# Distracted powerboater on cell phone runs over a tin boat!



## DaleH (Apr 29, 2018)

You gotta see this video, taken from their Go Pro:

https://www.google.com/amp/s/www.ajc.com/news/national/man-who-dove-off-his-fishing-boat-when-motor-boat-crashed-into-his-vessel-files-372k-lawsuit/3DATdWGbKeYhCYxQHCvq5I/amp.html

The Capt (?) of the powerboat says that a lawsuit isn’t really necessary, because the fishermen weren’t seriously injured. Wot the ... ?????????


----------



## GTS225 (Apr 29, 2018)

DaleH said:


> The Capt (?) of the powerboat says that a lawsuit isn’t really necessary, because the fishermen weren’t seriously injured. Wot the ... ?????????

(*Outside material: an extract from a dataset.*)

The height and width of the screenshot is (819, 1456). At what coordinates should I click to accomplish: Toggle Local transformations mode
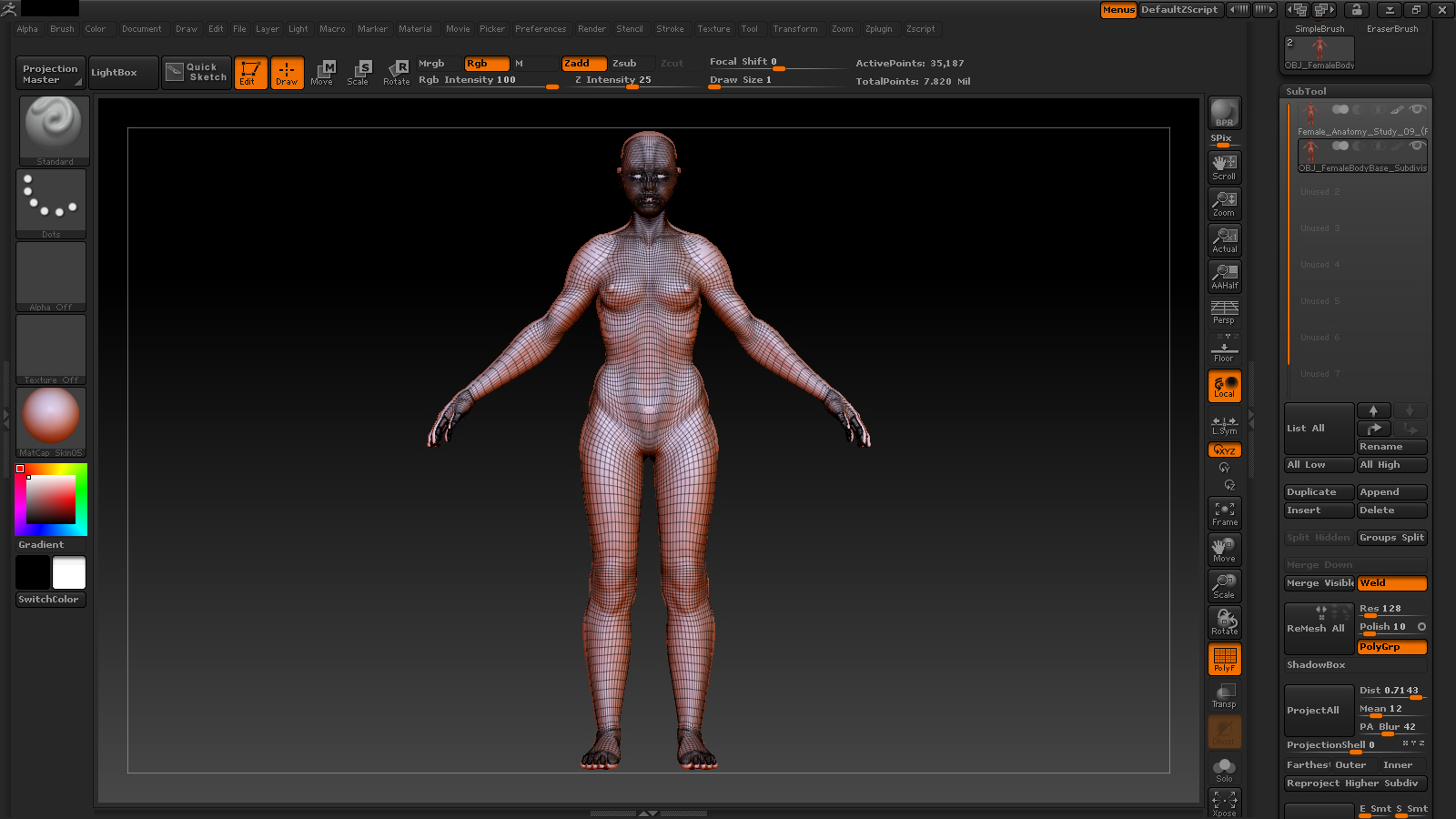pyautogui.click(x=1224, y=386)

************************************************************************

FIRETRUCK THAT!! The driver of the powerboat needs his ass handed to him by the courts.

Roger


----------



## jethro (Apr 30, 2018)

Yeah, he also better come up with a better defense, because guess what, "They ain't got hurt" is not a good one.


----------



## Bateman (Apr 30, 2018)

I remember this. Scary situation. Lucky they were stopped and aware of their surrounding instead of under power and unable to hear the idiot coming at them. 

He's definitely going to be paying for that. Ain't no question about it.


----------



## overboard (Apr 30, 2018)

I saw that posted awhile back on WC, that boat operator needs an eye opener handed to him by the court. He's lucky he didn't kill someone, but it seems with his attitude it may not have mattered!


----------



## LDUBS (Apr 30, 2018)

Yep, pretty clear case of gross negligence. I can only shake my head at the guy's attitude. I hope he is not allowed back behind the wheel.


----------



## jethro (May 1, 2018)

LDUBS said:


> Yep, pretty clear case of gross negligence. I can only shake my head at the guy's attitude. I hope he is not allowed back behind the wheel.

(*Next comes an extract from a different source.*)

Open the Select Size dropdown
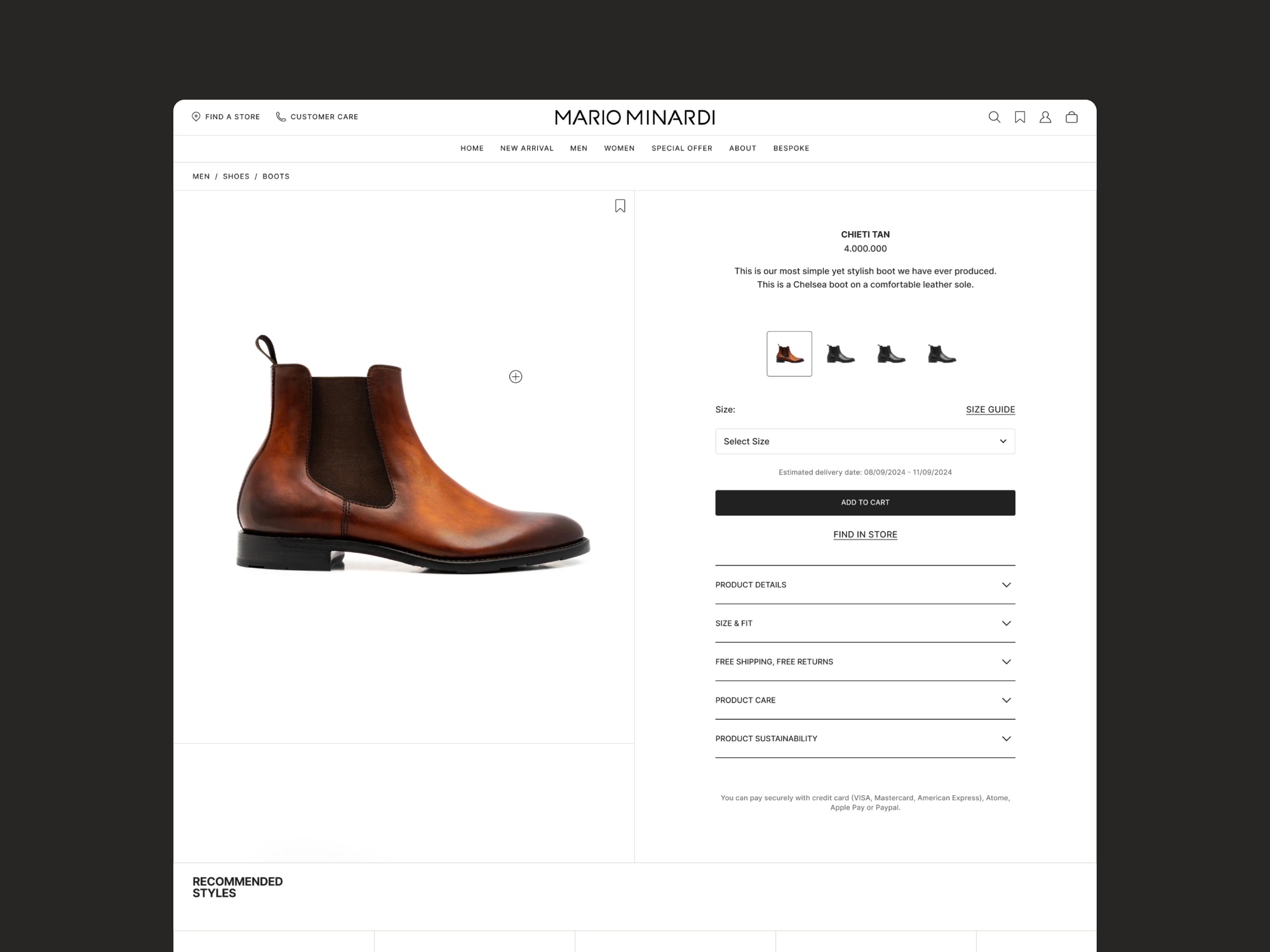This screenshot has height=952, width=1270. pyautogui.click(x=865, y=441)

I'm sure he is texting and driving his car somewhere too


----------



## bawdog (May 2, 2018)

HEthe driver has since passed away


----------



## Crazyboat (May 2, 2018)

372K, that's nothing, he's getting off cheap at that number. there were 3 of them, they should all have clobbered him.


----------



## GTS225 (May 3, 2018)

bawdog said:


> HEthe driver has since passed away


*****************************************************

Carma can sometimes be a vindictive female dog.

Roger


----------



## jasper60103 (May 3, 2018)

Reminds me of a cabbie I knew that was hit by a 17 yr old girl texting while driving.
She got nothing more than a ticket, while he got lost wages from time off work, and a life long back injury.
I should've ask if he tried to sue for damages.


----------